Filhos: Nossa, tema super delicado... Já começa na decisão de tê-los. Nunca entendi por que é que a mulher é que previne (na maioria da vezes! E caso não for o plano, o desejo do momento) se é o homem que "produz". Se evita mexendo no organismo da mulher que recebe em vez de bloquear a produção já no homem. Tá, o assunto é complicado, pula para a parte prática. A transformação é toda na mulher. Corpo, pele, cabelo, restrições na carreira, dilemas, etc. A vida do homem muda com o que mesmo? Ah, ele tem que decidir de assume ou foge. Ô dificuldade! Quem se preocupa com a alimentação, educação, desenvolvimento, crescimento, com quem deixar e tal? Quando fica doente quem corre com eles? A escola liga para quem ir buscar?
Uma vez ou outra se recebe "ajuda". Mas ajuda??? Ué, por que ajuda? Não quero ajuda! Quero meio a meio! Um casal são duas pessoas, por que uma faz e a outra não? Por que simancol não é item obrigatório nas pessoas?
Ah, quer igualdade? Tenta cuidar de tudo. E sim, vai conseguir, pirar as vezes mas consegue, é instinto da mulher, E quanto aos deveres? Acha mesmo que dá para ter igualdade nos direitos e deveres? Eu achava que sim. Agora tenho certeza que não!
Não vale a pena lutar para conseguir dividir a conta do restaurante se em casa as tarefas não são divididas. Não adianta lutar por igualdade de direitos se não existe igualdade de deveres.

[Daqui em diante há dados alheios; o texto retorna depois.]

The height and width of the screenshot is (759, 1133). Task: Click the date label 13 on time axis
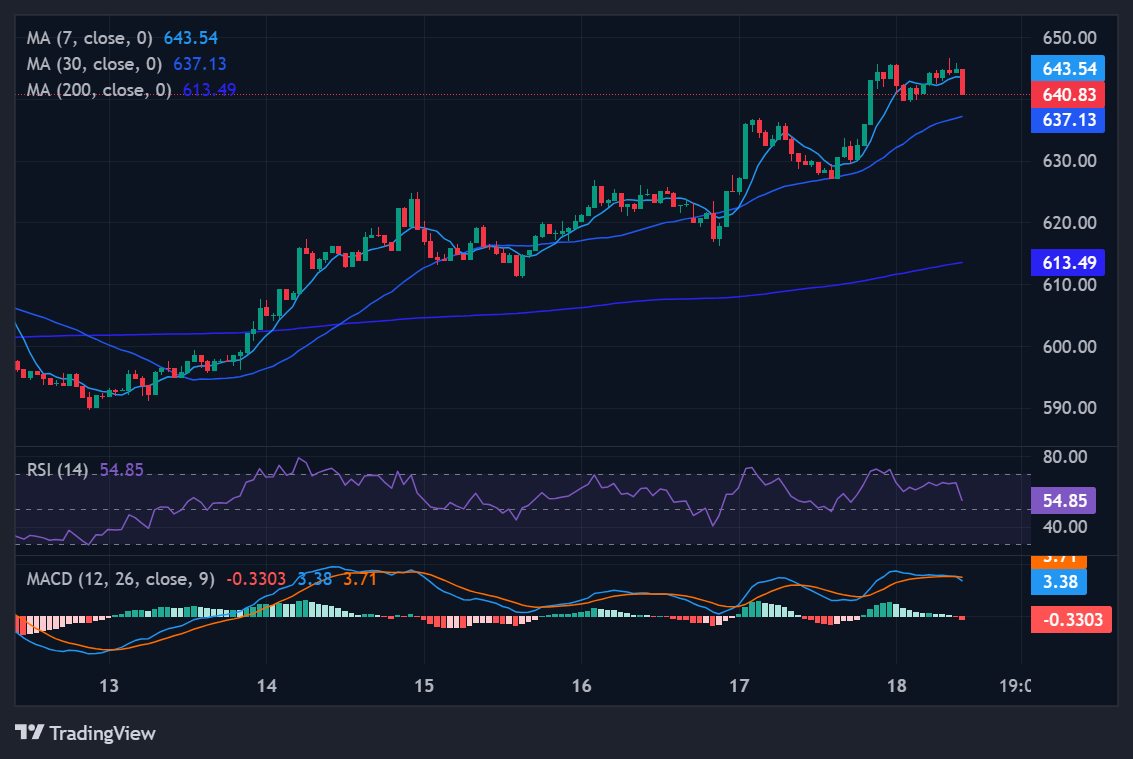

quarta-feira, 20 de junho de 2012

Resumo da minha vida


Era uma vez uma garotinha cheia de planos. Cresceu apostando que não seria como a mãe, dependente do marido e da casa, que iria dominar o mundo, ser independente e próspera, arrumou um emprego cedinho, quis ser livre mas foi mãe, mãe sozinha, de coração partido, reorganizou as metas, viu afundar metade dos sonhos, encontrou razão para viver, reconstruiu o coração, amou, casou, foi mãe de novo, dai viu que a carga é muito mais pesada do que poderia imaginar... Reorganizou as prioridades, se dedicou ao que verdadeiramente vale a pena. Guardou seu eu na caixinha e um dia há de se reencontrar!